(AVAILABLE DATA Opens)
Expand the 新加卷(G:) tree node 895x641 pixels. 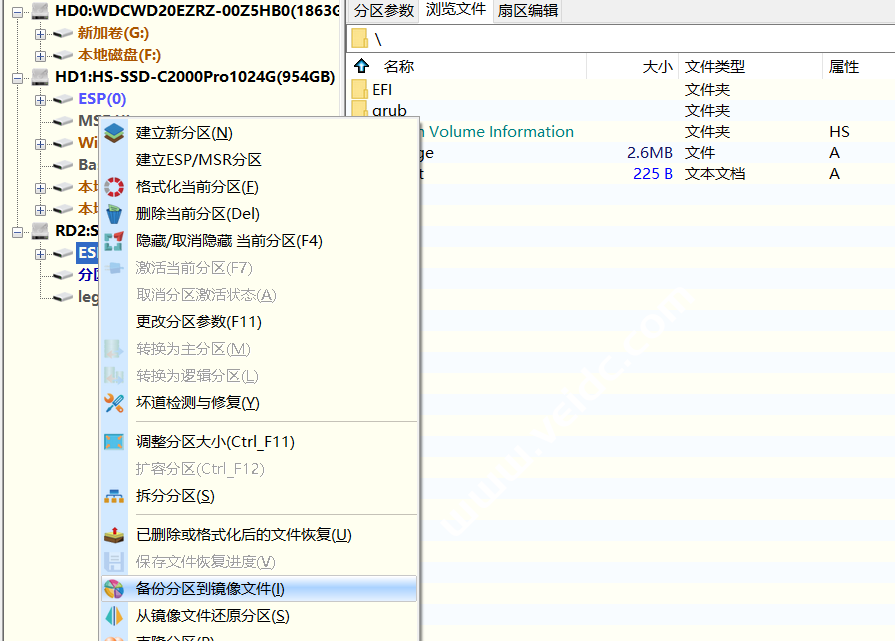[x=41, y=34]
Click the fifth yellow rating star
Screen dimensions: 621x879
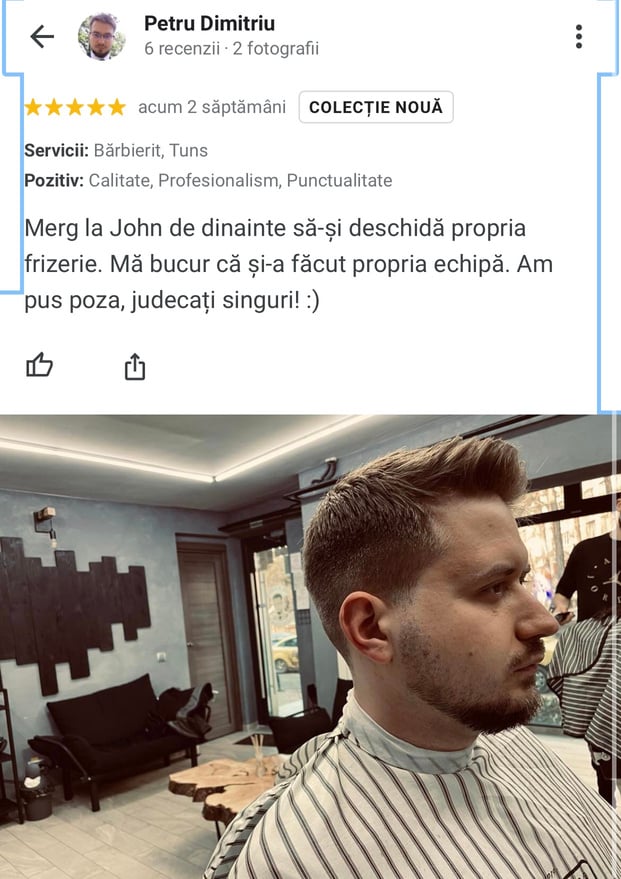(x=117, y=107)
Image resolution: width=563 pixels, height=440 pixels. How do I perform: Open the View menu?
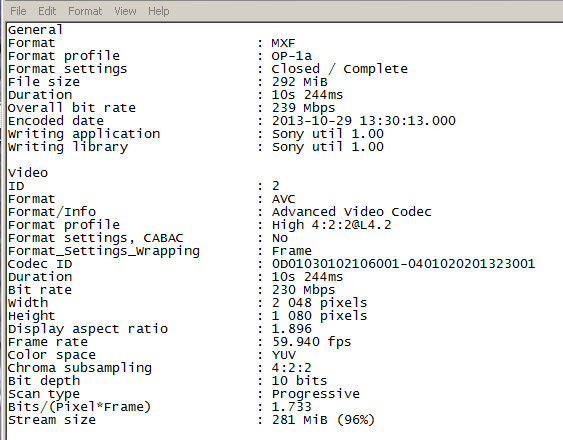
(AVAILABLE DATA Closes)
(AVAILABLE DATA Opens)
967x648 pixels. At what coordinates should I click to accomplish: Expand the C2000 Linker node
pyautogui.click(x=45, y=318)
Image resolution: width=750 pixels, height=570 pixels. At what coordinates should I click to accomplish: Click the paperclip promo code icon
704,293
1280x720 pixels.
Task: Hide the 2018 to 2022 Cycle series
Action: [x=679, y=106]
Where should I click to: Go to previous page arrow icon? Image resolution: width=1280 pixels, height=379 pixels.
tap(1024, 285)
(AVAILABLE DATA Closes)
(AVAILABLE DATA Opens)
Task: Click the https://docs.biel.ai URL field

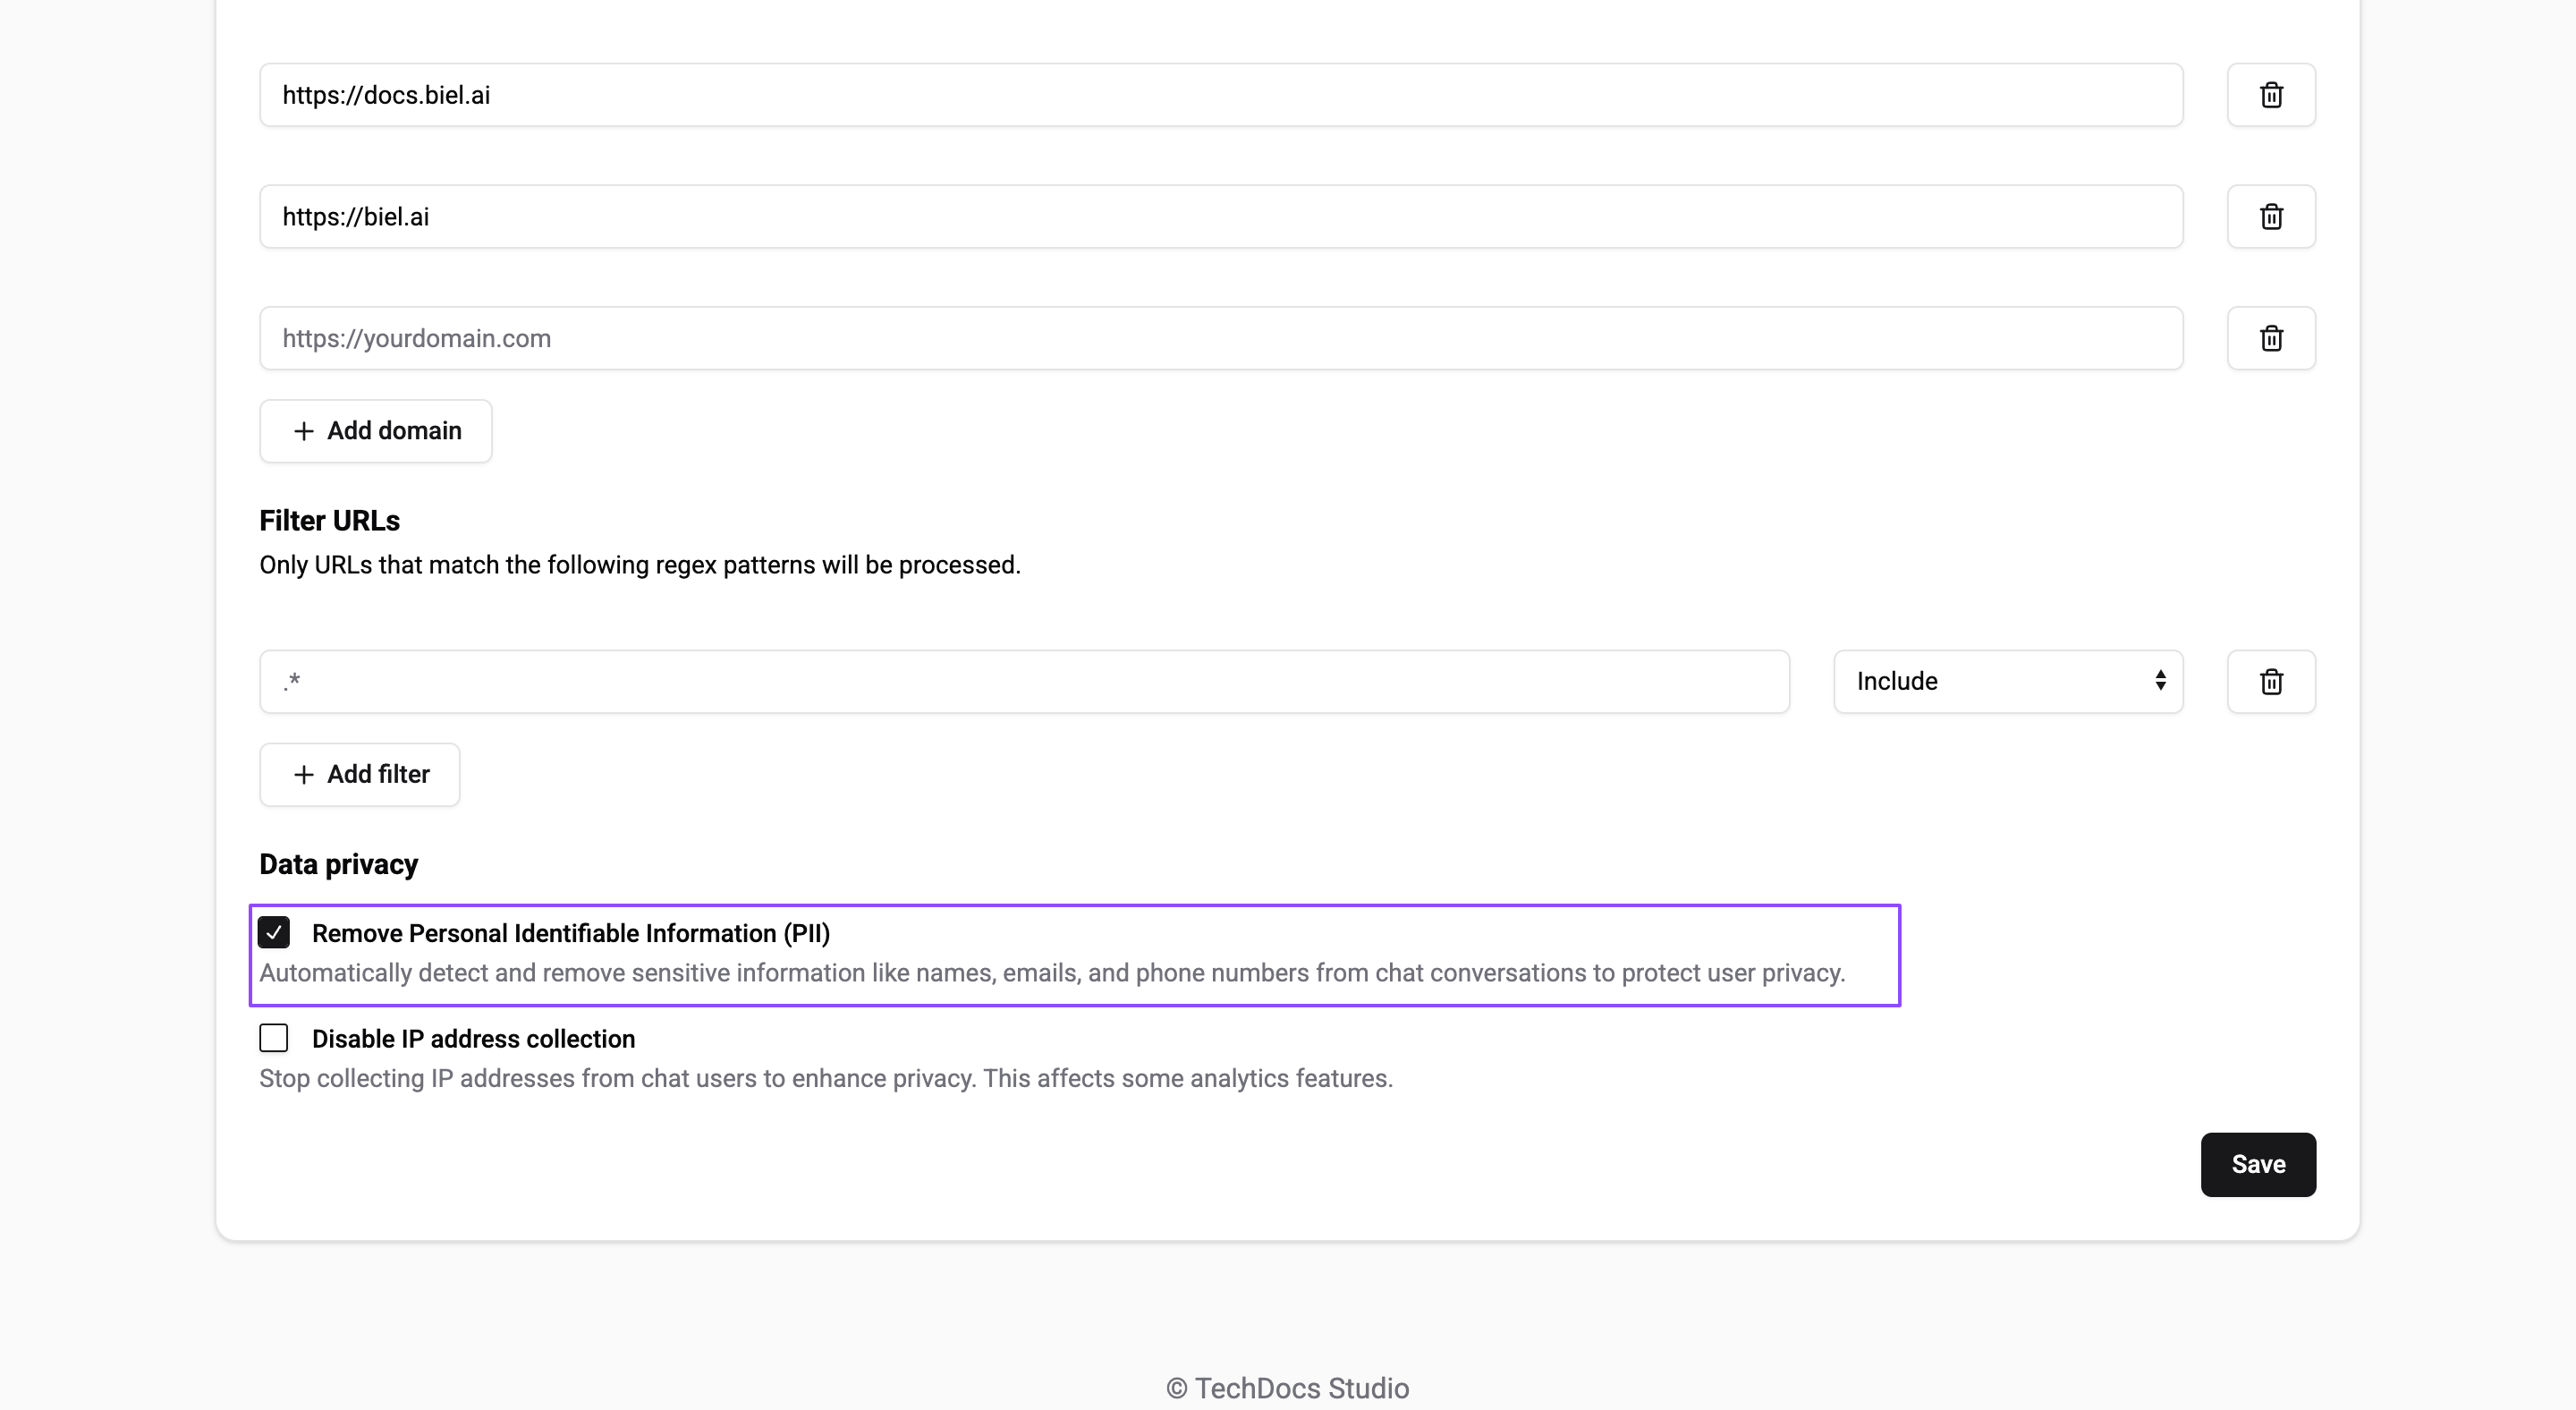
(AVAILABLE DATA Closes)
_ASSIGNMENT:_ For this exercise, please set down exactly the lines of the listing above from the line with "Screen dimensions: 621x879" up to and including the line with "Image resolution: width=563", and no pictures.

_OUTPUT FOR THIS TASK:_
Screen dimensions: 621x879
(x=117, y=107)
Image resolution: width=563 pixels, height=440 pixels. How do I perform: Open the View menu?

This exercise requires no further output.